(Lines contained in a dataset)

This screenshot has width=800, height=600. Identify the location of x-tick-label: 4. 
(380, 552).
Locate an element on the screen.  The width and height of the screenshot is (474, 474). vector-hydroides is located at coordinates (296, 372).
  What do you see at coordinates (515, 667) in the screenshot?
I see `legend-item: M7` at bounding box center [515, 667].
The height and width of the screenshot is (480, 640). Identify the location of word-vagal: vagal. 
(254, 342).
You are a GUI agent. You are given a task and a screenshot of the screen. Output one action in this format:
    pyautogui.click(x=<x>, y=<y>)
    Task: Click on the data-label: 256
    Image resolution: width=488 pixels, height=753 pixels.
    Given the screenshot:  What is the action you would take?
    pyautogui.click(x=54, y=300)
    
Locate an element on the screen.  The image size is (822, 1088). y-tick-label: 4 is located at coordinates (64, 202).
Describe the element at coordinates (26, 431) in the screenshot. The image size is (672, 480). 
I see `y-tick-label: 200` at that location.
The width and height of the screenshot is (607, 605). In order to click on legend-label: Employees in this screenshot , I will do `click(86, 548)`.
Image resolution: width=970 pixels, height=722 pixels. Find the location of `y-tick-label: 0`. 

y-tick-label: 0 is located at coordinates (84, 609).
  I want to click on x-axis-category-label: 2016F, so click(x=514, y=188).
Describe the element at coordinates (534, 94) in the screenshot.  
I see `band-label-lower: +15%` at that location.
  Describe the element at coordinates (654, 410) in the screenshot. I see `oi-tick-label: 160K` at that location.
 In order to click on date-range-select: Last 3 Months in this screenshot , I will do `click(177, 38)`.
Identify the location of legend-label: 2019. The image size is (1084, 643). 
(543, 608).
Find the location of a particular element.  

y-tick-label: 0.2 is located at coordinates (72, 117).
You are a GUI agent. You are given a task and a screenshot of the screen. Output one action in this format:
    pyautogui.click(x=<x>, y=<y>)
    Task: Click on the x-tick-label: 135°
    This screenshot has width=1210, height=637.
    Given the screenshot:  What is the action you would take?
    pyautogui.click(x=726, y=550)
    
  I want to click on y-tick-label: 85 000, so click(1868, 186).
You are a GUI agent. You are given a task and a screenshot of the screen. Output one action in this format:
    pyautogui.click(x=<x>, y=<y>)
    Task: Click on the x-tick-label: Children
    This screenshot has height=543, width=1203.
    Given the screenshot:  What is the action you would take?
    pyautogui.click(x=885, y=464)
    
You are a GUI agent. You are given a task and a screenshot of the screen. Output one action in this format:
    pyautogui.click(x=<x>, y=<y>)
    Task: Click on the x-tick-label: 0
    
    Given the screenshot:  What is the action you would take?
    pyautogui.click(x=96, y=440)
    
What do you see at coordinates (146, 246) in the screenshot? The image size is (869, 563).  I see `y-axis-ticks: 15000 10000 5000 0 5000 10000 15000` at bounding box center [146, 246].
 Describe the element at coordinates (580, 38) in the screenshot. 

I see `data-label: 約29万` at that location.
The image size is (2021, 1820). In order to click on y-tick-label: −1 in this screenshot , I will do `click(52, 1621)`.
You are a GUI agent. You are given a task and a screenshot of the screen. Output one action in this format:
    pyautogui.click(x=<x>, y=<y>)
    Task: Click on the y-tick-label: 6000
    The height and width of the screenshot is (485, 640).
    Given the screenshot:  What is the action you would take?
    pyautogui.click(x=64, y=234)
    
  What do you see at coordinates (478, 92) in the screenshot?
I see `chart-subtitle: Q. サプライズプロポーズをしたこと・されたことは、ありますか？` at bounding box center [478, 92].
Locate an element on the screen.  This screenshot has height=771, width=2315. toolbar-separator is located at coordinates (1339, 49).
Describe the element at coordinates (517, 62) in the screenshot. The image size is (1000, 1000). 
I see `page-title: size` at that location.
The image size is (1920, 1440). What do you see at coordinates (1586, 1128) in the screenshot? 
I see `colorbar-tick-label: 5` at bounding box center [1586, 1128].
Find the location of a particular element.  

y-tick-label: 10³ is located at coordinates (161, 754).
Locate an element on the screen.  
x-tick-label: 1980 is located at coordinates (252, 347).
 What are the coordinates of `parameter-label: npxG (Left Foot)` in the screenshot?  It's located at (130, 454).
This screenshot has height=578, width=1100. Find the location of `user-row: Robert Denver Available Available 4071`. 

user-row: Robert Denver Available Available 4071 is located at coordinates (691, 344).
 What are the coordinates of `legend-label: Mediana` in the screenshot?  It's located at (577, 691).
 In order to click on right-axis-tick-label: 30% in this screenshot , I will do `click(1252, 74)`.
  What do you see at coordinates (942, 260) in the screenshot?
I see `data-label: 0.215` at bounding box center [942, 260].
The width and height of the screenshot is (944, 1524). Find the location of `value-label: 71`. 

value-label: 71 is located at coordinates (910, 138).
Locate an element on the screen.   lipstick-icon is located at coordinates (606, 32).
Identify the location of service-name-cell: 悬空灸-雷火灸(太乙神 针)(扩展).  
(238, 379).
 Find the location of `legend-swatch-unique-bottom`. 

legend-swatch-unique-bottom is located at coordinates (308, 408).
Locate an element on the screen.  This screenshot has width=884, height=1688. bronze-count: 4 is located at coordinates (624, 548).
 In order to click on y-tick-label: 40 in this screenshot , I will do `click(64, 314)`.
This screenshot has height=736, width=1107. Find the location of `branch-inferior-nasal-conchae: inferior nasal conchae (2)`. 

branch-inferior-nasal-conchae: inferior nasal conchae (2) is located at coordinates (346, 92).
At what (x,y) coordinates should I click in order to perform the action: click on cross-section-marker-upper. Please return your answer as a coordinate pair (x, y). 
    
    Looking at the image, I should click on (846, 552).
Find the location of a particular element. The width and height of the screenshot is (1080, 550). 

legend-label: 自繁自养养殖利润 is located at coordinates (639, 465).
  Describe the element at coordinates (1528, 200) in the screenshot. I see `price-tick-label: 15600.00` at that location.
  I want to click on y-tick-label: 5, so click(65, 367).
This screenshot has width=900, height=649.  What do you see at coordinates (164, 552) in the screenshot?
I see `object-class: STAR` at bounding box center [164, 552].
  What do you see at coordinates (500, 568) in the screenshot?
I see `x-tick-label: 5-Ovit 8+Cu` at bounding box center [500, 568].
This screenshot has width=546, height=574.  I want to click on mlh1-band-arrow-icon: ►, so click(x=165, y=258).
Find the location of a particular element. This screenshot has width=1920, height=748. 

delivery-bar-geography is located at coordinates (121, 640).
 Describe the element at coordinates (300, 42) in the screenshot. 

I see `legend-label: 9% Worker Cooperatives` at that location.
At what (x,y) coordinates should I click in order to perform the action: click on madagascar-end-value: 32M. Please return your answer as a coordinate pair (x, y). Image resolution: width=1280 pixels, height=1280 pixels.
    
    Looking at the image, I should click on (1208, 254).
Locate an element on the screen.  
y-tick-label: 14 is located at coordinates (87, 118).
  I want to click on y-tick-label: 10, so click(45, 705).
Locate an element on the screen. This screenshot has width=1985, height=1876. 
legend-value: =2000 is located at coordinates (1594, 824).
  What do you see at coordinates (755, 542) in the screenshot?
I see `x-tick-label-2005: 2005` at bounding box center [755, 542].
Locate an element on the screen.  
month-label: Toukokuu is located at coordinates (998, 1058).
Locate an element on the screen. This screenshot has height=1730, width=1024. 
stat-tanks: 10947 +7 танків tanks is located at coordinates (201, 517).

• _What you should do_
Extract all of the lines above from the dataset word for word, leaving nothing out and changing nothing.

• _Written answer_
This screenshot has width=800, height=600. Identify the location of x-tick-label: 4. 
(380, 552).
Locate an element on the screen.  The width and height of the screenshot is (474, 474). vector-hydroides is located at coordinates (296, 372).
  What do you see at coordinates (515, 667) in the screenshot?
I see `legend-item: M7` at bounding box center [515, 667].
The height and width of the screenshot is (480, 640). Identify the location of word-vagal: vagal. 
(254, 342).
You are a GUI agent. You are given a task and a screenshot of the screen. Output one action in this format:
    pyautogui.click(x=<x>, y=<y>)
    Task: Click on the data-label: 256
    Image resolution: width=488 pixels, height=753 pixels.
    Given the screenshot:  What is the action you would take?
    pyautogui.click(x=54, y=300)
    
Locate an element on the screen.  The image size is (822, 1088). y-tick-label: 4 is located at coordinates (64, 202).
Describe the element at coordinates (26, 431) in the screenshot. The image size is (672, 480). 
I see `y-tick-label: 200` at that location.
The width and height of the screenshot is (607, 605). In order to click on legend-label: Employees in this screenshot , I will do `click(86, 548)`.
Image resolution: width=970 pixels, height=722 pixels. Find the location of `y-tick-label: 0`. 

y-tick-label: 0 is located at coordinates (84, 609).
  I want to click on x-axis-category-label: 2016F, so click(x=514, y=188).
Describe the element at coordinates (534, 94) in the screenshot.  
I see `band-label-lower: +15%` at that location.
  Describe the element at coordinates (654, 410) in the screenshot. I see `oi-tick-label: 160K` at that location.
 In order to click on date-range-select: Last 3 Months in this screenshot , I will do `click(177, 38)`.
Identify the location of legend-label: 2019. The image size is (1084, 643). 
(543, 608).
Find the location of a particular element.  

y-tick-label: 0.2 is located at coordinates (72, 117).
You are a GUI agent. You are given a task and a screenshot of the screen. Output one action in this format:
    pyautogui.click(x=<x>, y=<y>)
    Task: Click on the x-tick-label: 135°
    This screenshot has width=1210, height=637.
    Given the screenshot:  What is the action you would take?
    pyautogui.click(x=726, y=550)
    
  I want to click on y-tick-label: 85 000, so click(1868, 186).
You are a GUI agent. You are given a task and a screenshot of the screen. Output one action in this format:
    pyautogui.click(x=<x>, y=<y>)
    Task: Click on the x-tick-label: Children
    This screenshot has height=543, width=1203.
    Given the screenshot:  What is the action you would take?
    pyautogui.click(x=885, y=464)
    
You are a GUI agent. You are given a task and a screenshot of the screen. Output one action in this format:
    pyautogui.click(x=<x>, y=<y>)
    Task: Click on the x-tick-label: 0
    
    Given the screenshot:  What is the action you would take?
    pyautogui.click(x=96, y=440)
    
What do you see at coordinates (146, 246) in the screenshot? The image size is (869, 563).  I see `y-axis-ticks: 15000 10000 5000 0 5000 10000 15000` at bounding box center [146, 246].
 Describe the element at coordinates (580, 38) in the screenshot. 

I see `data-label: 約29万` at that location.
The image size is (2021, 1820). In order to click on y-tick-label: −1 in this screenshot , I will do `click(52, 1621)`.
You are a GUI agent. You are given a task and a screenshot of the screen. Output one action in this format:
    pyautogui.click(x=<x>, y=<y>)
    Task: Click on the y-tick-label: 6000
    The height and width of the screenshot is (485, 640).
    Given the screenshot:  What is the action you would take?
    pyautogui.click(x=64, y=234)
    
  What do you see at coordinates (478, 92) in the screenshot?
I see `chart-subtitle: Q. サプライズプロポーズをしたこと・されたことは、ありますか？` at bounding box center [478, 92].
Locate an element on the screen.  This screenshot has height=771, width=2315. toolbar-separator is located at coordinates (1339, 49).
Describe the element at coordinates (517, 62) in the screenshot. The image size is (1000, 1000). 
I see `page-title: size` at that location.
The image size is (1920, 1440). What do you see at coordinates (1586, 1128) in the screenshot? 
I see `colorbar-tick-label: 5` at bounding box center [1586, 1128].
Find the location of a particular element.  

y-tick-label: 10³ is located at coordinates (161, 754).
Locate an element on the screen.  
x-tick-label: 1980 is located at coordinates (252, 347).
 What are the coordinates of `parameter-label: npxG (Left Foot)` in the screenshot?  It's located at (130, 454).
This screenshot has height=578, width=1100. Find the location of `user-row: Robert Denver Available Available 4071`. 

user-row: Robert Denver Available Available 4071 is located at coordinates (691, 344).
 What are the coordinates of `legend-label: Mediana` in the screenshot?  It's located at (577, 691).
 In order to click on right-axis-tick-label: 30% in this screenshot , I will do `click(1252, 74)`.
  What do you see at coordinates (942, 260) in the screenshot?
I see `data-label: 0.215` at bounding box center [942, 260].
The width and height of the screenshot is (944, 1524). Find the location of `value-label: 71`. 

value-label: 71 is located at coordinates (910, 138).
Locate an element on the screen.   lipstick-icon is located at coordinates (606, 32).
Identify the location of service-name-cell: 悬空灸-雷火灸(太乙神 针)(扩展).  
(238, 379).
 Find the location of `legend-swatch-unique-bottom`. 

legend-swatch-unique-bottom is located at coordinates (308, 408).
Locate an element on the screen.  This screenshot has width=884, height=1688. bronze-count: 4 is located at coordinates (624, 548).
 In order to click on y-tick-label: 40 in this screenshot , I will do `click(64, 314)`.
This screenshot has height=736, width=1107. Find the location of `branch-inferior-nasal-conchae: inferior nasal conchae (2)`. 

branch-inferior-nasal-conchae: inferior nasal conchae (2) is located at coordinates (346, 92).
At what (x,y) coordinates should I click in order to perform the action: click on cross-section-marker-upper. Please return your answer as a coordinate pair (x, y). 
    
    Looking at the image, I should click on (846, 552).
Find the location of a particular element. The width and height of the screenshot is (1080, 550). 

legend-label: 自繁自养养殖利润 is located at coordinates (639, 465).
  Describe the element at coordinates (1528, 200) in the screenshot. I see `price-tick-label: 15600.00` at that location.
  I want to click on y-tick-label: 5, so click(65, 367).
This screenshot has width=900, height=649.  What do you see at coordinates (164, 552) in the screenshot?
I see `object-class: STAR` at bounding box center [164, 552].
  What do you see at coordinates (500, 568) in the screenshot?
I see `x-tick-label: 5-Ovit 8+Cu` at bounding box center [500, 568].
This screenshot has width=546, height=574.  I want to click on mlh1-band-arrow-icon: ►, so click(x=165, y=258).
Find the location of a particular element. This screenshot has width=1920, height=748. 

delivery-bar-geography is located at coordinates (121, 640).
 Describe the element at coordinates (300, 42) in the screenshot. 

I see `legend-label: 9% Worker Cooperatives` at that location.
At what (x,y) coordinates should I click in order to perform the action: click on madagascar-end-value: 32M. Please return your answer as a coordinate pair (x, y). Image resolution: width=1280 pixels, height=1280 pixels.
    
    Looking at the image, I should click on (1208, 254).
Locate an element on the screen.  
y-tick-label: 14 is located at coordinates (87, 118).
  I want to click on y-tick-label: 10, so click(45, 705).
Locate an element on the screen. This screenshot has width=1985, height=1876. 
legend-value: =2000 is located at coordinates (1594, 824).
  What do you see at coordinates (755, 542) in the screenshot?
I see `x-tick-label-2005: 2005` at bounding box center [755, 542].
Locate an element on the screen.  
month-label: Toukokuu is located at coordinates (998, 1058).
Locate an element on the screen. This screenshot has height=1730, width=1024. 
stat-tanks: 10947 +7 танків tanks is located at coordinates (201, 517).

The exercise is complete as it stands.